I’ve shot alligators ,rays , sharks , redfish , sheephead, carp , snapping turtles , bass , catfish and a bunch of things that swim in the Amazon 

Heck I even built a special boat for river fishing and bow fishing 



So I’m always looking for intetesting Bowfishing kit 

I grew up on simple plastic bottles taped to old recurves and than Zebcos 

For the last decade or so I’ve been using AMS stuff exclusively

I really like the system for big fish and things like gators 

You can transfer to a float or rod and reel with the AMS systems 

I’ve only had to use the transfer system on gators and sharks 

Gators to the big football sized float and sharks to rod and reel 

But for most Bowfishing ya don’t need it to transfer and the AMS reels can be a pain 

So recently I saw a new Bowfishing reel come to the market 

I ordered one and do far I’m intrigued 

I have not put it to use yet but as soon as I do I’ll post back 

Here are some pics on one of my Bowfishing rigs and it seems to have dome stand out features like auto freespool and a good heavy drag system 

If your used to an AMS the functions are intuitive 

It’s kinda pricey at $299 but we shall see if it’s worth it


----------



## moog5050 (Oct 23, 2012)

Looks fun. Good luck with it!


----------



## JParanee (Oct 13, 2009)

Brian 

You can come visit buddy 

We get lotsa shooting on big carp 



And who doesn’t like turtle soup


----------



## reddogge (Jul 21, 2009)

I love snapper soup.


----------



## JParanee (Oct 13, 2009)

reddogge said:


> I love snapper soup.


They are tough critters


----------



## JParanee (Oct 13, 2009)

The internals look good


----------



## moog5050 (Oct 23, 2012)

JParanee said:


> Brian
> 
> You can come visit buddy
> 
> ...


Count me in!


----------



## stick monkey (Mar 9, 2015)

the thing I like about the ams is that the weight is closer to the bow especially with the original with the metal mounting bracket...the trigger is closer to your finger...with a front mount reel seat and spinning reel the weight is out front and I hate it...that thing looks pretty heavy too. I don't think that it would be for me.


----------



## JParanee (Oct 13, 2009)

It’s really not that heavy and weights the same as most other fishing reels 

Honestly the bow with real does not feel that different from my AMS rig


----------



## rickstix (Nov 11, 2009)

From the exploded view it looks like you got your moneys worth...someone stayed up all night thinking about that one. We've come a long way from the original closed faced Zebco...and a short list of internal parts. Good Luck with it Mr. Joe.


----------



## JParanee (Oct 13, 2009)

Thx Rick 

I’m anxious to try it 

I’ll keep you posted


----------



## davidflorida (Jun 21, 2012)

. I'm running a muzzle and my son has the a m s . Picked up 2 gator tags so will be using the bows for them . Last gators we just cast and snatch and get them close for the bang stick . He has been using both on the exotics down here night fishing liked the AMA better. Your set up looks solid , I would rather pay a little more for something that is a serious dedicated bow fishing reel . 

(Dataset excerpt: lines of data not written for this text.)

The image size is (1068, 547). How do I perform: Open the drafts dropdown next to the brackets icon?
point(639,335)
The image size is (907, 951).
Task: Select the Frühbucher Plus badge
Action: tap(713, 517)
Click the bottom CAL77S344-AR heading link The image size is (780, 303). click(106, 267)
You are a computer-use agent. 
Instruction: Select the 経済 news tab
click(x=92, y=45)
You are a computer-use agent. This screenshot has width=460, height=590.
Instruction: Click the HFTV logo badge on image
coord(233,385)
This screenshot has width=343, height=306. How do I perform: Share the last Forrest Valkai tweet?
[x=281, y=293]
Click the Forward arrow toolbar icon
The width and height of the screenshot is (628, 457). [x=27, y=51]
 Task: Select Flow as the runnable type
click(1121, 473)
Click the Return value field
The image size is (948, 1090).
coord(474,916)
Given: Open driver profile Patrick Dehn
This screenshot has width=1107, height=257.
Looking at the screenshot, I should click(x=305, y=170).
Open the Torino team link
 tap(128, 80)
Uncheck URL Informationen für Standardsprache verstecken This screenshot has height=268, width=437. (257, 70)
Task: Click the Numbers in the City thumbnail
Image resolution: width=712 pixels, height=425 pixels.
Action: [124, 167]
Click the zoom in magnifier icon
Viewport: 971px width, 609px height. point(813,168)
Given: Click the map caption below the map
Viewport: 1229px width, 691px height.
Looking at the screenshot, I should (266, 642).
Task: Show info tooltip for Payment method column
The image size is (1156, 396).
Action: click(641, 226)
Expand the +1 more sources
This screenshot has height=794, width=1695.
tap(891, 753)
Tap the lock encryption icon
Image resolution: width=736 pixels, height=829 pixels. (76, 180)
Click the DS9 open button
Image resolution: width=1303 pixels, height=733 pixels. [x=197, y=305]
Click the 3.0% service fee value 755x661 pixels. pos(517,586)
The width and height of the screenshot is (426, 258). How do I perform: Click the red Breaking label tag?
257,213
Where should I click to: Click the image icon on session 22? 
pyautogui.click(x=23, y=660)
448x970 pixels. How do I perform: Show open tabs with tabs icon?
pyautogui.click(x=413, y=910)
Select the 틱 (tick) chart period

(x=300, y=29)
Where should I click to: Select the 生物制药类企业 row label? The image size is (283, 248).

Sent from my iPhone using Tapatalk


----------



## JParanee (Oct 13, 2009)

davidflorida said:


> . I'm running a muzzle and my son has the a m s . Picked up 2 gator tags so will be using the bows for them . Last gators we just cast and snatch and get them close for the bang stick . He has been using both on the exotics down here night fishing liked the AMA better. Your set up looks solid , I would rather pay a little more for something that is a serious dedicated bow fishing reel .
> 
> 
> Sent from my iPhone using Tapatalk


For the gators you will want the AMS with the big floats 

This was many years ago before RJ was famous on Swamp People 





On that trip we shot a ton of little guys and I stuck a real big one that took my float like Jaws 

Ended up loosing him in thick stuff and he snapped some heavy Gator line


----------



## davidflorida (Jun 21, 2012)

We got 8-9 footer 2 years back . Got lucky in the drawing this year . 10 footer coming . Pic in the cloud and there not syncing up. Going with the -a m s , 650 penn with snatch hook . Bang stick 


Sent from my iPhone using Tapatalk


----------



## JParanee (Oct 13, 2009)

Please post pics and goog luck


----------



## davidflorida (Jun 21, 2012)

thats one from 2017 , my buddy Kyle and his wife . Sta 3/4 broward county FL . Same quota this year , will post some shots of our hunt .


Sent from my iPhone using Tapatalk


----------



## JParanee (Oct 13, 2009)

Nice 

Gator bowfishing is a blast 

Hope ya have a great hunt


----------